Bug localization techniques for Just-in-Time (JIT) compilers are based on analyzing the execution behaviors of the target JIT compiler on a set of test programs generated for this purpose; characteristics of these test inputs can significantly impact the accuracy of bug localization. However, current approaches for automatic test program generation do not work well for bug localization in JIT compilers. This paper proposes a novel technique for automatic test program generation for JIT compiler bug localization that is based on two key insights: (1) the generated test programs should contain both passing inputs (which do not trigger the bug) and failing inputs (which trigger the bug); and (2) the passing inputs should be as similar as possible to the initial seed input, while the failing programs should be as different as possible from it. We use a structural analysis of the seed program to determine which parts of the code should be mutated for each of the passing and failing cases. Experiments using a prototype implementation indicate that test inputs generated using our approach result in significantly improved bug localization results than existing approaches.

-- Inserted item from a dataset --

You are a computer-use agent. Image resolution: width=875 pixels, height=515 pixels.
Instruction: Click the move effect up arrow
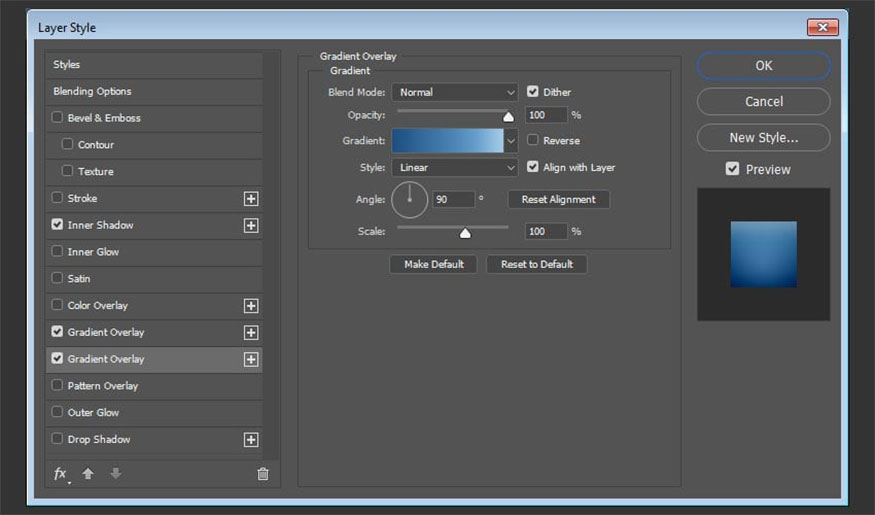tap(88, 474)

翻译：即时（JIT）编译器的错误定位技术基于分析目标JIT编译器在一组为此生成的测试程序上的执行行为；这些测试输入的特性对错误定位的准确性有显著影响。然而，当前自动生成测试程序的方法并不适用于JIT编译器的错误定位。本文提出了一种针对JIT编译器错误定位的自动测试程序生成新技术，该技术基于两个关键见解：（1）生成的测试程序应同时包含通过输入（即不触发错误的输入）和失败输入（即触发错误的输入）；（2）通过输入应尽可能接近初始种子输入，而失败输入则应尽可能与之不同。我们利用种子程序的结构分析，确定对通过和失败两种情况应修改代码的哪些部分。使用原型实现的实验表明，与现有方法相比，采用我们的方法生成的测试输入能够显著改善错误定位结果。